Specialist Media Are Gaining Strategic Importance

Those who believe AI visibility is built exclusively through major features in daily newspapers are thinking too narrowly. AI systems do not only weight reach. They also weight thematic authority, specialist depth and semantic consistency. A contribution in a recognised industry publication can do more to shape how a company is positioned than a brief mention in a mass-market outlet.

This is particularly true for B2B companies, technology providers, industrial firms and consultancies: AI systems draw on specialist sources as important signals of expertise and credibility. Media relations should therefore be evaluated not only by reach, but by their impact on the long-term information architecture of an organisation.

What This Means for Switzerland

Switzerland presents a specific context: a multilingual and relatively concentrated media market. SRG SSR, TX Group, CH Media, Ringier and the NZZ Media Group shape a large share of publicly visible coverage. Since AI systems draw on publicly available sources, these media indirectly form the basis of many AI-generated answers on Swiss topics.

At the same time, multilingualism and federal structures mean that topics translate differently into German-, French- and Italian-speaking as well as international information spaces. Those seeking to build AI visibility in Switzerland must think in terms of both language regions and media strategy.

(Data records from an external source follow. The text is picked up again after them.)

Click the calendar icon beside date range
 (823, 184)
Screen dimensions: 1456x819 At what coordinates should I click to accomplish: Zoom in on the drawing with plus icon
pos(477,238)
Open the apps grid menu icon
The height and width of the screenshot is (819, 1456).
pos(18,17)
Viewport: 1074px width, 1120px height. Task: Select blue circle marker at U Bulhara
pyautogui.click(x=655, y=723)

Those Who Act Now Will Not Be Invisible Tomorrow

Most companies have not yet recognised this shift. That is an opportunity. Those who invest in strategic media relations now will secure a lasting AI visibility advantage, before the market has fully internalised this logic.

This is not about replacing what works. Strong journalist relationships, relevant topics, clear messages: that remains the foundation. But a new layer is needed, namely the deliberate construction of a coherent information and source base that is accessible to both human readers and machine processing.